What is the Ideal Gas Law Temperature Calculator?
This calculator uses the ideal gas law, \(PV = nRT\), to solve for the absolute temperature of a gas. When you know the pressure, volume, and the amount of substance (in moles), you can rearrange the equation to find the temperature: \(T = PV / (nR)\). The universal gas constant R is fixed at 8.314 J/(mol·K), so the inputs must be in SI units — pressure in pascals (Pa) and volume in cubic metres (m³) — to produce a temperature in kelvin.
How to use it
Enter the gas pressure in pascals, the volume in cubic metres, and the amount of gas in moles. The calculator returns the absolute temperature in kelvin and also converts it to degrees Celsius and Fahrenheit for convenience.
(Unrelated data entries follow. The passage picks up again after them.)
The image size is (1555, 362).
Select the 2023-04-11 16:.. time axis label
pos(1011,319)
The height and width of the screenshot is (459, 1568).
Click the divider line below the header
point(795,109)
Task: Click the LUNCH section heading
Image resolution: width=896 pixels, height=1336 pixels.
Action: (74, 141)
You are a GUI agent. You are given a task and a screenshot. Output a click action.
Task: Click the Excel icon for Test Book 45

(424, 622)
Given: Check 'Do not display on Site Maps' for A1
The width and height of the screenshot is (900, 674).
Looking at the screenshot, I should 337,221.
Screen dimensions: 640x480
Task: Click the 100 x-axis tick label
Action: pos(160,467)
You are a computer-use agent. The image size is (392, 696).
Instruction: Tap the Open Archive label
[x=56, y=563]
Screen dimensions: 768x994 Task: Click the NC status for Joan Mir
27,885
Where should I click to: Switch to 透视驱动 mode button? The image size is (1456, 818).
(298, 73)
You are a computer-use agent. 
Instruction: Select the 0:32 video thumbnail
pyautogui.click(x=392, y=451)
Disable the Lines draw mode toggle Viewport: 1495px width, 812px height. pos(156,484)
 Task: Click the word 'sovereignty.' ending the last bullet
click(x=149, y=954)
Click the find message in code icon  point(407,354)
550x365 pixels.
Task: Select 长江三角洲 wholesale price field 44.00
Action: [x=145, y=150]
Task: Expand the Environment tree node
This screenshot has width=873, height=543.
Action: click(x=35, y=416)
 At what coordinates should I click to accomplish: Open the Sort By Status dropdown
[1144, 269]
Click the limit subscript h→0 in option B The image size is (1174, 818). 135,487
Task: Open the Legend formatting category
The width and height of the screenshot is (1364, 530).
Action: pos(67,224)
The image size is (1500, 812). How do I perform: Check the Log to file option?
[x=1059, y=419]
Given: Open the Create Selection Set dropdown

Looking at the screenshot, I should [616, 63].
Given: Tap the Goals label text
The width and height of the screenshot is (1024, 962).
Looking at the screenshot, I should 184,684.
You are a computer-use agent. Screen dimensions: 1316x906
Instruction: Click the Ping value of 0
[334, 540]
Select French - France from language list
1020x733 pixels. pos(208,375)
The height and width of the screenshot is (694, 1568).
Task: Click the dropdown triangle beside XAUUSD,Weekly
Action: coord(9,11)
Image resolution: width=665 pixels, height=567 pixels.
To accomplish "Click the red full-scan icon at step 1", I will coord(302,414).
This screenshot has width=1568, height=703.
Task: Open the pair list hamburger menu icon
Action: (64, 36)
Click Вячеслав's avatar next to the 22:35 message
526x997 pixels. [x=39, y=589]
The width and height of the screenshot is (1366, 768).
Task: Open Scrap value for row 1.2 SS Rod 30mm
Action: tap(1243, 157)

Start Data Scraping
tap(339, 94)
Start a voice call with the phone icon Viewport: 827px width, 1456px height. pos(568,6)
If your data is in other units, convert first: 1 atm ≈ 101,325 Pa, 1 L = 0.001 m³.
The formula explained
The ideal gas law links the four state variables of an ideal gas. Solving for temperature gives $$T = \frac{\text{Pressure (Pa)} \times \text{Volume (m}^3\text{)}}{\text{Amount (mol)} \times R}$$ Pressure times volume represents the total work-equivalent energy of the gas, and dividing by the product of moles and the gas constant scales it to an absolute temperature. The result is always in kelvin, where 0 K is absolute zero.
Worked example
Suppose 1 mole of gas occupies 0.0224 m³ at standard atmospheric pressure of 101,325 Pa. Then $$T = \frac{101{,}325 \times 0.0224}{1 \times 8.314} = \frac{2{,}269.68}{8.314} \approx 272.99 \text{ K}$$ or about −0.16 °C — close to standard temperature, as expected for the molar volume at STP.
FAQ
What units should I use? Use SI units: pascals for pressure and cubic metres for volume, so the answer comes out in kelvin.
What value of R does it use? The calculator uses \(R = 8.314\) J/(mol·K), the SI value of the universal gas constant.
Why is my temperature negative in Celsius? Kelvin is an absolute scale; subtracting 273.15 can yield a negative Celsius value for cold gases — that is normal.